### Sayfa Alıntısı

Türkiye’deki doğal taş sektörünün son 60 yılına çok önemli katkılarda bulunarak tanıklık eden ve sektörün endüstrileşmesiyle ilgili tüm süreci yakından izleyen Prof.Dr Erdoğan Yüzer’in meslek yaşamı ilklerle dolu. İstanbul Teknik Üniversitesi’nde Türkiye’nin ilk Kaya Mekaniği Laboratuvarı’nın kurucusu olan, 1990’lı yıllarda DPT desteğiyle İTÜ Maden Fakültesi’ndeki ekibiyle birlikte Türkiye’nin ilk doğal taş envanteri çıkaran içerisinde yer alan, “mermer” yerine “doğal taş” deyiminin gittikçe artan bir yaygınlıkta benimsenmesinde önemli katkıları bulunan, 39 ülkenin temsilcilerinin katıldığı Türkiye’nin doğal taşla ilgili ilk uluslararası sempozyumunu yine İTÜ’de düzenleyen Prof.Dr Erdoğan Yüzer ile doğal taş sektörüne adadığı meslek yaşamının önemli dönüm noktalarını, sektörün dünü ve bügünü ile ilgili yorumlarını ve Anadolu’nun doğal taş zenginliklerini yurt dışında tanıtmak amacıyla farklı meslektaşlarıyla birlikte halihazırda üzerinde çalıştığı son kitabı hakkında konuştuk.
Bir yerbilimci olarak özellikle doğal taşlara olan ilginiz nasıl başladı?
Erdoğan Yüzer: 1959 yılında İstanbul Üniversitesi Fen Fakültesi Jeofizik Jeoloji Bölümü’nden mezun oldum. 1959-1960 da İTÜ Hidrojeoloji Enstitüsü’nde Yüksek Lisans öğrenimimi tamamladım ve Türkiye’nin ilk hidrojeologlarından birisi olarak diplomamı aldım. Bu arada rahmetli hocam Prof. Dr. Kemal Erguvanlı ile tanıştım. Kendisiyle 30 yıl boyunca geceli-gündüzlü birlikte çalıştım. 1989 yılında hocamı kaybedince, onun bıraktığı ilkelere ve doğal taş sevgisine bağlı kalarak bugüne kadar geldim. Kısacası, doğal taş sevgimi Türkiye’nin ilk mermer ve inşaat taşları yazarı hocama borçluyum. 2004 yılında emekli oldum ancak henüz yorulmadım. Deyim yerindeyse “elimdeki eleği daha duvara asmadım”. Bu nedenle yorulana kadar çalışmaya elimden geldiğince gayret ediyorum.
İTÜ’de yüksek lisans ve doktoranızı tamamladıktan sonra ABD’ye giderek “Kaya Mekaniği” konusunda eğitim aldınız. Bu eğitim Türkiye’ye döndükten sonra size ne tür avantajlar sağladı?

######
### Sağlanan Malzeme

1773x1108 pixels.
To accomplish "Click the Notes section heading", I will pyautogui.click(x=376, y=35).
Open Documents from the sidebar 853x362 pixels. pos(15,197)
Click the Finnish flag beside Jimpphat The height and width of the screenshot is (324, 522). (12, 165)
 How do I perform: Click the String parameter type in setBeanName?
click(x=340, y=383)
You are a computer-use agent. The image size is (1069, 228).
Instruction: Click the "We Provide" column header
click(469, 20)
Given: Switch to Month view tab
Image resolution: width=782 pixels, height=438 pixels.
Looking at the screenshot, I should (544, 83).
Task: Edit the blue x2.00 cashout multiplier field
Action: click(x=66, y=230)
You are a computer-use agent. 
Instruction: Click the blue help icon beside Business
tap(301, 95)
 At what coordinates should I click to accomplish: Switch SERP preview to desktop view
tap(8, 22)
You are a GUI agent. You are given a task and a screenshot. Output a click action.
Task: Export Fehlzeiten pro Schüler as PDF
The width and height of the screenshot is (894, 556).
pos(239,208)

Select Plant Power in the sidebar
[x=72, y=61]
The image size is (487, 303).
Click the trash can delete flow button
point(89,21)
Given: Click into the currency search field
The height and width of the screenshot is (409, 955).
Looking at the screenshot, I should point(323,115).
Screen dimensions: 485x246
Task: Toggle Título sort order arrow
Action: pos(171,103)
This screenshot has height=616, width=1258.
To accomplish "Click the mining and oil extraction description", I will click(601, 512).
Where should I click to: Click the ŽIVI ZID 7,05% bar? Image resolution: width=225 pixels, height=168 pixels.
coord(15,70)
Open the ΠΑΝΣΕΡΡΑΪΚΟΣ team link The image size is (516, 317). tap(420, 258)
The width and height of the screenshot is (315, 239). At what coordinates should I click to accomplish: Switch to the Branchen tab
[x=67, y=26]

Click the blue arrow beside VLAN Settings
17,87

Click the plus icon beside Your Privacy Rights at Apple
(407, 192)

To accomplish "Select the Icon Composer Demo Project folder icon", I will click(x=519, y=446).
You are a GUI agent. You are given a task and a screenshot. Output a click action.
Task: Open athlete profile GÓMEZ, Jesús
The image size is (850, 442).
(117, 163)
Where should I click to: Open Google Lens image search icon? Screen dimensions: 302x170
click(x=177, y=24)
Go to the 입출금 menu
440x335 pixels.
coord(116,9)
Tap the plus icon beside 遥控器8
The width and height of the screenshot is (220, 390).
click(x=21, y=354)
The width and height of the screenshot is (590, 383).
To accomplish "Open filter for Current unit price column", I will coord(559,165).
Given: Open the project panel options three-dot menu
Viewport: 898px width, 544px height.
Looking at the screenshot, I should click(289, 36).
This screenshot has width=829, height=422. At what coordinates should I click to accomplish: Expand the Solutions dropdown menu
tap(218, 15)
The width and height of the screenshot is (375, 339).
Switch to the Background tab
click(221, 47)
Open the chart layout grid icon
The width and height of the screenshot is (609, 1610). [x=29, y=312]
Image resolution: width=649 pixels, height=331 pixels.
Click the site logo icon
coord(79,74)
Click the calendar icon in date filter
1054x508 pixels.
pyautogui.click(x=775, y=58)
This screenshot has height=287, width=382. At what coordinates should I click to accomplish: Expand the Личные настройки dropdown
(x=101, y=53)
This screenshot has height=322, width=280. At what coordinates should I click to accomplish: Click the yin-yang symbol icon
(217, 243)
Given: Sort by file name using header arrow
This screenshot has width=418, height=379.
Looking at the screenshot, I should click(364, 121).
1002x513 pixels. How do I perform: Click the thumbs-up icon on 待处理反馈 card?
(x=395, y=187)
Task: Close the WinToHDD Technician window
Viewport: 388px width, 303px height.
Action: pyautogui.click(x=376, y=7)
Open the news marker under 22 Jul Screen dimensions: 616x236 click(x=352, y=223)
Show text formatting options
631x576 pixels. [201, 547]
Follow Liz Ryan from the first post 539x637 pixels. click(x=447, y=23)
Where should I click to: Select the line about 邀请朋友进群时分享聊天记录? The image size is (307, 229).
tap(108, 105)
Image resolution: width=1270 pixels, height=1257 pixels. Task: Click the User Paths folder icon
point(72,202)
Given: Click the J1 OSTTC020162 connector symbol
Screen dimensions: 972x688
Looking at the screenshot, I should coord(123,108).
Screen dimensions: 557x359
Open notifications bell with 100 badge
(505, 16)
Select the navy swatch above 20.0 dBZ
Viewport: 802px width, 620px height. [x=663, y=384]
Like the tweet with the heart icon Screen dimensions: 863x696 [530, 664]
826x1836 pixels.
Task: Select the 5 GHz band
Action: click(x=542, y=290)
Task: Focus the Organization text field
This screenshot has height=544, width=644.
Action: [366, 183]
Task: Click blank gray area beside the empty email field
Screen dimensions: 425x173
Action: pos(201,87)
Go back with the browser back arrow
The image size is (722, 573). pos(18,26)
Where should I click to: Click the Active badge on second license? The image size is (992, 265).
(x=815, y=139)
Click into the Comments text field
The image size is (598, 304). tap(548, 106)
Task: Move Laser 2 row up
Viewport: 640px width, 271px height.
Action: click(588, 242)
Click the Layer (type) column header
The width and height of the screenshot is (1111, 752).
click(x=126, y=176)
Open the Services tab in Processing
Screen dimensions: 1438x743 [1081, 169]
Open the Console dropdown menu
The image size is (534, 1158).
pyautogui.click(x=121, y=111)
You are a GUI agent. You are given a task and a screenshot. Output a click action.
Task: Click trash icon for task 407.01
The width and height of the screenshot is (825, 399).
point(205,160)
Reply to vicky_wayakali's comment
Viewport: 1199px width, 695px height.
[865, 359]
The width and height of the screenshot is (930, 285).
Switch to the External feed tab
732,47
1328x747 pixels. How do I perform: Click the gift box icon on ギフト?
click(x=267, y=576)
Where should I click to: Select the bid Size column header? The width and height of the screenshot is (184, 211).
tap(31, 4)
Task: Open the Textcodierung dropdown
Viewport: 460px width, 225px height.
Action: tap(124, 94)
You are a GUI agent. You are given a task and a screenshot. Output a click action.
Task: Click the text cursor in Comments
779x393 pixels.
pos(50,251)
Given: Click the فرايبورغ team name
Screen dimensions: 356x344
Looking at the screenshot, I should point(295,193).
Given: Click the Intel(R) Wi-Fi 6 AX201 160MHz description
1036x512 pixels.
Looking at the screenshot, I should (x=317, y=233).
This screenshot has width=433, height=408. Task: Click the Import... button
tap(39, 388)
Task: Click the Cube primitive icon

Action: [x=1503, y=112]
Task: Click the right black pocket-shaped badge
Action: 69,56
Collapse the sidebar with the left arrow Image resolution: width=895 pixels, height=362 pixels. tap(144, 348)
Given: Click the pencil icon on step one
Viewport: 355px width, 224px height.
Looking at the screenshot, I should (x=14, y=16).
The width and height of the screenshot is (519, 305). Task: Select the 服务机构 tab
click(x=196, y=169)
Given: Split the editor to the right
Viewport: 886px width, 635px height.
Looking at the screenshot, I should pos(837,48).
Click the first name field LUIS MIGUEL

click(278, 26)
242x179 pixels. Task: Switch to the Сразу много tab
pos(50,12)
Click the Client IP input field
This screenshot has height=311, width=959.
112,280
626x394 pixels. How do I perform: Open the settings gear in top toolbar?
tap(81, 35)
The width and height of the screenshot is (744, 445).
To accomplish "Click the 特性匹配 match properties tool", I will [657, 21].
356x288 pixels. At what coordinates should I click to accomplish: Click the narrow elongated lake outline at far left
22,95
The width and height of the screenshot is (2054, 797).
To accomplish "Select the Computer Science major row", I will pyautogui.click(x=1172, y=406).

######

İzlenecek Talimatlar: Erdoğan Yüzer ile yapılan doğal taş söyleşisini kaldığı yerden sürdürün. Malzemenin bu işte hiçbir rolü yoktur.

Alıştırma Sonucu:
EY: Öncelikle doktora sürecimden bahsedeyim, çünkü benim için son derece önemli. Prof. Dr. Kemal Erguvanlı’nın yönetiminde, Güneydoğu Anadolu’da Diyarbakır ve Siirt illeri arasındaki tarihi Malabadi Köprüsü’nün olduğu alanda Batman Çayı üzerinde yapılması planlanan baraj yeri ve göl alanının mühendislik jeolojisi sorunlarının araştırılmasında 4 yaz boyunca çalıştım. Halen inşaatı süren Silvan Barajı doktora sahamdadır. Bugünkü değerlendirmelerime göre ülkemizin bu yöresinde geçirdiğim yıllarda benzersiz bir deneyime ulaştım. Bu döneme yaşamımın mesleki ve sosyal açıdan “pişme dönemi” diyebilirim. Pişme dönemi tanımlamamı biraz açıklamak istiyorum; öncelikle yöre ikliminin zaman zaman 45-50°C’ye varan sıcaklığında kavruldum. Daha da önemlisi 1960’ların Türkiye güneydoğusunun sosyal yaşam koşullarını, sorunlarını yakından izledim. Böylelikle günümüzde ülkemizin nereden nereye geldiğini daha iyi anlıyor ve değerlendirebiliyorum.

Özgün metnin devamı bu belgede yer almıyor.